What to do
Among the lines below, which ones contain the word "will"? Copy every such line.
[Start of Attachment]
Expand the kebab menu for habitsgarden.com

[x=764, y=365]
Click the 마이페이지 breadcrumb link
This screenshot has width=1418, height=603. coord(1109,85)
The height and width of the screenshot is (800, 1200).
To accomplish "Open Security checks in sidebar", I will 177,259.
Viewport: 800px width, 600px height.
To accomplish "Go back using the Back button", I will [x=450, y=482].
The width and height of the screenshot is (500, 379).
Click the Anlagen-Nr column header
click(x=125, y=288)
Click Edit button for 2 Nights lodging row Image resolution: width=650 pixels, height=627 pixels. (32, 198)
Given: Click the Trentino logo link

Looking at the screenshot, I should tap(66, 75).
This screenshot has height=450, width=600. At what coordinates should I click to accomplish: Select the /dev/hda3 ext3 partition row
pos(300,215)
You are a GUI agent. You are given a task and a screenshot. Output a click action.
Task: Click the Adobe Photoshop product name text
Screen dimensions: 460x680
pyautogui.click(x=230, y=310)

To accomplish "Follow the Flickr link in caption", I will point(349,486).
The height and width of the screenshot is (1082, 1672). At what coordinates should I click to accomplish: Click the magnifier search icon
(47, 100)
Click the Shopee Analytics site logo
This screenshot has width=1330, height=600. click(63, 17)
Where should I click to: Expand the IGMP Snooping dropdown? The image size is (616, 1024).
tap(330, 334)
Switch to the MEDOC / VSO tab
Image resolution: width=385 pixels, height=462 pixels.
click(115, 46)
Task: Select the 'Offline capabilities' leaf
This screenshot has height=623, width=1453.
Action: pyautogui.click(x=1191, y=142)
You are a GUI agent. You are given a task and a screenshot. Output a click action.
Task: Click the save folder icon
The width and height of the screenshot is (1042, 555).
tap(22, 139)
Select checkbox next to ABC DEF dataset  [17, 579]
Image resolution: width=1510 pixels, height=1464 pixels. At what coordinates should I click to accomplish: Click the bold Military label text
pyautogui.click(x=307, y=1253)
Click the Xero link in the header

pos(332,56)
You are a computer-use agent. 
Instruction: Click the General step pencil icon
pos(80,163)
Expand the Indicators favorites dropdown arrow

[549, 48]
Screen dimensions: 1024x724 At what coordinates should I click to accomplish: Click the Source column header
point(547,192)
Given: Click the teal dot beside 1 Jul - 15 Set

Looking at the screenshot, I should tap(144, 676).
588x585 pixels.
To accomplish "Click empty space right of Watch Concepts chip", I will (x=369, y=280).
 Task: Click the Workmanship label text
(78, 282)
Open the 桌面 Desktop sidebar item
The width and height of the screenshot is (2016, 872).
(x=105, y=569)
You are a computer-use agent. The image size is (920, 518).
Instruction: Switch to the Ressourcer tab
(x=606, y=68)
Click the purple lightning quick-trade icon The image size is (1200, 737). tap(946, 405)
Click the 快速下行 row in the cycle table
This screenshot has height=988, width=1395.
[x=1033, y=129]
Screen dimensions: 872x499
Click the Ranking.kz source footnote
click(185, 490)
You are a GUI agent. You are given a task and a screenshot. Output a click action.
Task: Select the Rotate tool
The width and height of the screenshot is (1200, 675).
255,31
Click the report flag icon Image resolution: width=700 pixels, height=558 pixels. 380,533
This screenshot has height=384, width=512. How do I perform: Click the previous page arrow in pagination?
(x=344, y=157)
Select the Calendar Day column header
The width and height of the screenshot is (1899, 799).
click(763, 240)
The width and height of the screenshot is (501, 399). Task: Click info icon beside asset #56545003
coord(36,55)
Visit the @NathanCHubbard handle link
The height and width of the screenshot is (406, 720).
[End of Attachment]
Result below
To accomplish "Open Security checks in sidebar", I will 177,259.
To accomplish "Go back using the Back button", I will [x=450, y=482].
To accomplish "Follow the Flickr link in caption", I will point(349,486).
To accomplish "Click empty space right of Watch Concepts chip", I will (x=369, y=280).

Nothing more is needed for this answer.